### DATA FOR THIS TASK
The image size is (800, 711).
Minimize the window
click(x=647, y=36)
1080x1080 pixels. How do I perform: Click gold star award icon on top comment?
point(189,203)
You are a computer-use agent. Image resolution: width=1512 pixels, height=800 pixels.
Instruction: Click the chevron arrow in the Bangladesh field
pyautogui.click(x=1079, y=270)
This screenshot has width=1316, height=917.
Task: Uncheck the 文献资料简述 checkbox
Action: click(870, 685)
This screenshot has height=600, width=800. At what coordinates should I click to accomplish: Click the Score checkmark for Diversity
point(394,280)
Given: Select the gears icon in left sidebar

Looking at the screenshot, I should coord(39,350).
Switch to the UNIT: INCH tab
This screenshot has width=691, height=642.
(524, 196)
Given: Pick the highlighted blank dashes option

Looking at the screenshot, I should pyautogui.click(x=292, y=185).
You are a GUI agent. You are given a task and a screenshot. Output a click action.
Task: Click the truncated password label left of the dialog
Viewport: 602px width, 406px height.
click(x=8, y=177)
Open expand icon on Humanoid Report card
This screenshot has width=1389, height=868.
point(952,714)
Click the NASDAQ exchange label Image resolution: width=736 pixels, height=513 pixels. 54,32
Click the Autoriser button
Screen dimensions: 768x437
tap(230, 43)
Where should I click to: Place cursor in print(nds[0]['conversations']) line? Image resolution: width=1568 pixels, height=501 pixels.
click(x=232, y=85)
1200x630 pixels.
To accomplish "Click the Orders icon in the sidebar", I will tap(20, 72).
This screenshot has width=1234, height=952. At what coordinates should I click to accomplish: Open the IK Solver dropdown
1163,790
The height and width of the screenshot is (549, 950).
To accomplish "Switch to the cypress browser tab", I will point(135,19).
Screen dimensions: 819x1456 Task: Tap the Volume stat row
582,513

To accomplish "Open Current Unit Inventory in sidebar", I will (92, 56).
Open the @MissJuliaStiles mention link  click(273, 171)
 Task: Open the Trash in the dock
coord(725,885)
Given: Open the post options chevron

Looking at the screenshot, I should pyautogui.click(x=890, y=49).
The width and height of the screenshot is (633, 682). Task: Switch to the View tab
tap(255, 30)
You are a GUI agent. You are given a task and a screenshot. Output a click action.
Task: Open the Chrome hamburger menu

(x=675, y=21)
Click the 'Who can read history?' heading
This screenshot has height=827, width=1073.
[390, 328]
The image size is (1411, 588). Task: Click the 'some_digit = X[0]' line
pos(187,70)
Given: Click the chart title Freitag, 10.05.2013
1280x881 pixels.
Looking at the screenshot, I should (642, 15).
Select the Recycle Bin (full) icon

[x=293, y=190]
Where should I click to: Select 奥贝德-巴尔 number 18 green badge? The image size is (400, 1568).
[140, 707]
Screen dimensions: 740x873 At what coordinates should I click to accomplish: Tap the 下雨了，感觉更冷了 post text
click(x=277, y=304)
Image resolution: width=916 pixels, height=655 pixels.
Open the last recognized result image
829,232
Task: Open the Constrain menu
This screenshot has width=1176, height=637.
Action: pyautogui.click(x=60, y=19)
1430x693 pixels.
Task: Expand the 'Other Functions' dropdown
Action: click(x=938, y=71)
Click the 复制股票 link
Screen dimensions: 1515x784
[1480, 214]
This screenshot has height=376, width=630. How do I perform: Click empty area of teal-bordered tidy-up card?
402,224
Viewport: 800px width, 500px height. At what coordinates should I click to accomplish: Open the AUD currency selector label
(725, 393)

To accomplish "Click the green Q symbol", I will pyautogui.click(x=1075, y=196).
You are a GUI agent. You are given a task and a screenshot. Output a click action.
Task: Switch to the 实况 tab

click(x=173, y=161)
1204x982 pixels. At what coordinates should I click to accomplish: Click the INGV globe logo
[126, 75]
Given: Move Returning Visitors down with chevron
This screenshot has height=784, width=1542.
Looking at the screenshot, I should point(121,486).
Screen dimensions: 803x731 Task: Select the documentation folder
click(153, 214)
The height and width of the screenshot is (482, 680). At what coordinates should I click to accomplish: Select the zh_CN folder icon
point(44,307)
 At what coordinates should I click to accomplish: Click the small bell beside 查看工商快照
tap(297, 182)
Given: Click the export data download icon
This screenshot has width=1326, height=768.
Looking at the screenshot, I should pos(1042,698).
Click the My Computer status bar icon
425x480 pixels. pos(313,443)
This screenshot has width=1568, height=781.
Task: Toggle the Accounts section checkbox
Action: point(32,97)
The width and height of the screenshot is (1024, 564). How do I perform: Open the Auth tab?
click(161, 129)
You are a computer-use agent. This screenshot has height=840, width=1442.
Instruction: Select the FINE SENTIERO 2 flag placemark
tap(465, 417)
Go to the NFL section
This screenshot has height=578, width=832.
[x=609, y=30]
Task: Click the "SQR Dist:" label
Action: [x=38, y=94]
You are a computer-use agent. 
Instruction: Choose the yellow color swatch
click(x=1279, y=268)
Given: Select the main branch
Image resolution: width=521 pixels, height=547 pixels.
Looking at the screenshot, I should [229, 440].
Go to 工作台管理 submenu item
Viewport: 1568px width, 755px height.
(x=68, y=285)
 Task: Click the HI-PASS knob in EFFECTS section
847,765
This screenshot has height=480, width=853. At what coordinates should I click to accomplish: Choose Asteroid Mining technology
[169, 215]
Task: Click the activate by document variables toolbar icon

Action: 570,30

### EXERCISE
Please extract every line of the listing above and reproduce each one word for word.

### RESULT FOR THIS EXERCISE
The image size is (800, 711).
Minimize the window
click(x=647, y=36)
1080x1080 pixels. How do I perform: Click gold star award icon on top comment?
point(189,203)
You are a computer-use agent. Image resolution: width=1512 pixels, height=800 pixels.
Instruction: Click the chevron arrow in the Bangladesh field
pyautogui.click(x=1079, y=270)
This screenshot has width=1316, height=917.
Task: Uncheck the 文献资料简述 checkbox
Action: click(870, 685)
This screenshot has height=600, width=800. At what coordinates should I click to accomplish: Click the Score checkmark for Diversity
point(394,280)
Given: Select the gears icon in left sidebar

Looking at the screenshot, I should coord(39,350).
Switch to the UNIT: INCH tab
This screenshot has width=691, height=642.
(524, 196)
Given: Pick the highlighted blank dashes option

Looking at the screenshot, I should pyautogui.click(x=292, y=185).
You are a GUI agent. You are given a task and a screenshot. Output a click action.
Task: Click the truncated password label left of the dialog
Viewport: 602px width, 406px height.
click(x=8, y=177)
Open expand icon on Humanoid Report card
This screenshot has width=1389, height=868.
point(952,714)
Click the NASDAQ exchange label Image resolution: width=736 pixels, height=513 pixels. 54,32
Click the Autoriser button
Screen dimensions: 768x437
tap(230, 43)
Where should I click to: Place cursor in print(nds[0]['conversations']) line? Image resolution: width=1568 pixels, height=501 pixels.
click(x=232, y=85)
1200x630 pixels.
To accomplish "Click the Orders icon in the sidebar", I will tap(20, 72).
This screenshot has width=1234, height=952. At what coordinates should I click to accomplish: Open the IK Solver dropdown
1163,790
The height and width of the screenshot is (549, 950).
To accomplish "Switch to the cypress browser tab", I will point(135,19).
Screen dimensions: 819x1456 Task: Tap the Volume stat row
582,513

To accomplish "Open Current Unit Inventory in sidebar", I will (92, 56).
Open the @MissJuliaStiles mention link  click(273, 171)
 Task: Open the Trash in the dock
coord(725,885)
Given: Open the post options chevron

Looking at the screenshot, I should pyautogui.click(x=890, y=49).
The width and height of the screenshot is (633, 682). Task: Switch to the View tab
tap(255, 30)
You are a GUI agent. You are given a task and a screenshot. Output a click action.
Task: Open the Chrome hamburger menu

(x=675, y=21)
Click the 'Who can read history?' heading
This screenshot has height=827, width=1073.
[390, 328]
The image size is (1411, 588). Task: Click the 'some_digit = X[0]' line
pos(187,70)
Given: Click the chart title Freitag, 10.05.2013
1280x881 pixels.
Looking at the screenshot, I should (642, 15).
Select the Recycle Bin (full) icon

[x=293, y=190]
Where should I click to: Select 奥贝德-巴尔 number 18 green badge? The image size is (400, 1568).
[140, 707]
Screen dimensions: 740x873 At what coordinates should I click to accomplish: Tap the 下雨了，感觉更冷了 post text
click(x=277, y=304)
Image resolution: width=916 pixels, height=655 pixels.
Open the last recognized result image
829,232
Task: Open the Constrain menu
This screenshot has width=1176, height=637.
Action: pyautogui.click(x=60, y=19)
1430x693 pixels.
Task: Expand the 'Other Functions' dropdown
Action: click(x=938, y=71)
Click the 复制股票 link
Screen dimensions: 1515x784
[1480, 214]
This screenshot has height=376, width=630. How do I perform: Click empty area of teal-bordered tidy-up card?
402,224
Viewport: 800px width, 500px height. At what coordinates should I click to accomplish: Open the AUD currency selector label
(725, 393)

To accomplish "Click the green Q symbol", I will pyautogui.click(x=1075, y=196).
You are a GUI agent. You are given a task and a screenshot. Output a click action.
Task: Switch to the 实况 tab

click(x=173, y=161)
1204x982 pixels. At what coordinates should I click to accomplish: Click the INGV globe logo
[126, 75]
Given: Move Returning Visitors down with chevron
This screenshot has height=784, width=1542.
Looking at the screenshot, I should point(121,486).
Screen dimensions: 803x731 Task: Select the documentation folder
click(153, 214)
The height and width of the screenshot is (482, 680). At what coordinates should I click to accomplish: Select the zh_CN folder icon
point(44,307)
 At what coordinates should I click to accomplish: Click the small bell beside 查看工商快照
tap(297, 182)
Given: Click the export data download icon
This screenshot has width=1326, height=768.
Looking at the screenshot, I should pos(1042,698).
Click the My Computer status bar icon
425x480 pixels. pos(313,443)
This screenshot has width=1568, height=781.
Task: Toggle the Accounts section checkbox
Action: point(32,97)
The width and height of the screenshot is (1024, 564). How do I perform: Open the Auth tab?
click(161, 129)
You are a computer-use agent. This screenshot has height=840, width=1442.
Instruction: Select the FINE SENTIERO 2 flag placemark
tap(465, 417)
Go to the NFL section
This screenshot has height=578, width=832.
[x=609, y=30]
Task: Click the "SQR Dist:" label
Action: [x=38, y=94]
You are a computer-use agent. 
Instruction: Choose the yellow color swatch
click(x=1279, y=268)
Given: Select the main branch
Image resolution: width=521 pixels, height=547 pixels.
Looking at the screenshot, I should [229, 440].
Go to 工作台管理 submenu item
Viewport: 1568px width, 755px height.
(x=68, y=285)
 Task: Click the HI-PASS knob in EFFECTS section
847,765
This screenshot has height=480, width=853. At what coordinates should I click to accomplish: Choose Asteroid Mining technology
[169, 215]
Task: Click the activate by document variables toolbar icon

Action: 570,30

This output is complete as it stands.